Van Bavel suggested that Anderson's ability to identify Tirado in the courtroom yesterday was aided by his viewing the defendant's photographs in news reports.
Tirado is charged with murder, robbery and weapons offenses in Wolf's death.
Francisco Rodriguez, 21, of the Bronx, also faces murder, robbery and weapons offenses and will be tried later. He is serving a sentence in federal prison in Virginia for a recent conviction on cocaine-conspiracy offenses.
Prosecutors contend that Tirado was the triggerman in the slaying and are seeking the death penalty for him. Both the prosecution and defense agree that the two men were present when Wolf was murdered, but Tirado's lawyers are suggesting that Rodriguez shot the officer.
Identification of the driver is crucial because the operator is believed to have shot Wolf as the officer was writing him a ticket. Police allege Tirado was driving the Nova when Wolf pulled over the car and ordered him to the passenger seat of the police cruiser.

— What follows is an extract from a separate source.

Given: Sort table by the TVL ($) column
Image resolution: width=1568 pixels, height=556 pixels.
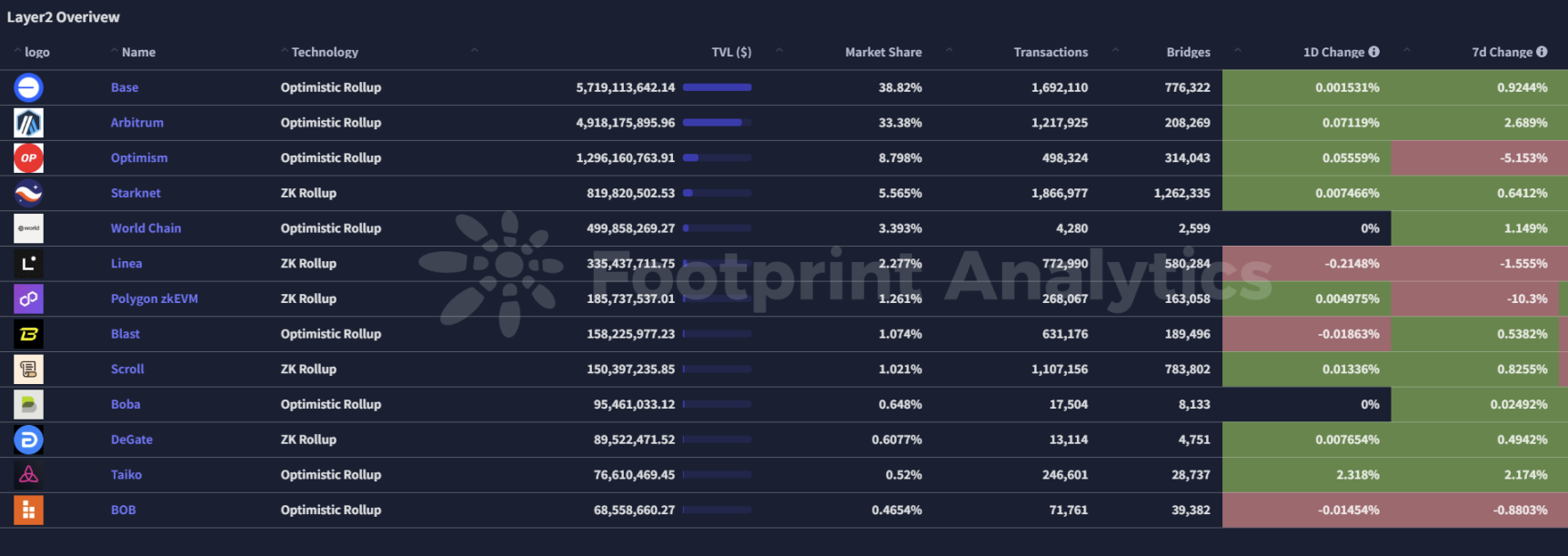Looking at the screenshot, I should pyautogui.click(x=731, y=52).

Wolf was found with two gunshot wounds to the head at 4 a.m. that day. He had a traffic citation book on his lap and a pen in his right hand.
In yesterday's testimony, the trucker said he was returning to Baltimore from a fuel-delivery run to Georgetown University when he first saw a Chevrolet Nova occupied by two men on I-95, just north of Md. 32 in Howard County. He said he was in the second lane from the right and that the Nova was in the left lane when both vehicles sped along the highway.
Anderson said he glanced into the Chevrolet a number of times because he usually looks for "something amusing" on the highway in the early morning hours. After the officer flashed his lights, he said, the men appeared to search under their seats for something.
He said the car eventually pulled over on the left shoulder, and that he proceeded north with his truck.
Tirado and Rodriguez left a Falls Church apartment at 3 a.m. on March 29, according to Angelica Gonzalez, 18, who said Rodriguez was her roommate's boyfriend. She said they had stayed at the apartment for more than five hours and had eaten dinner there. She said they left after saying they had to be in New York City that morning.
Gonzalez testified that Tirado was carrying a black bag but that she was unaware of its contents.
Under cross-examination, she said Tirado and Rodriguez looked somewhat alike and had identical hair styles.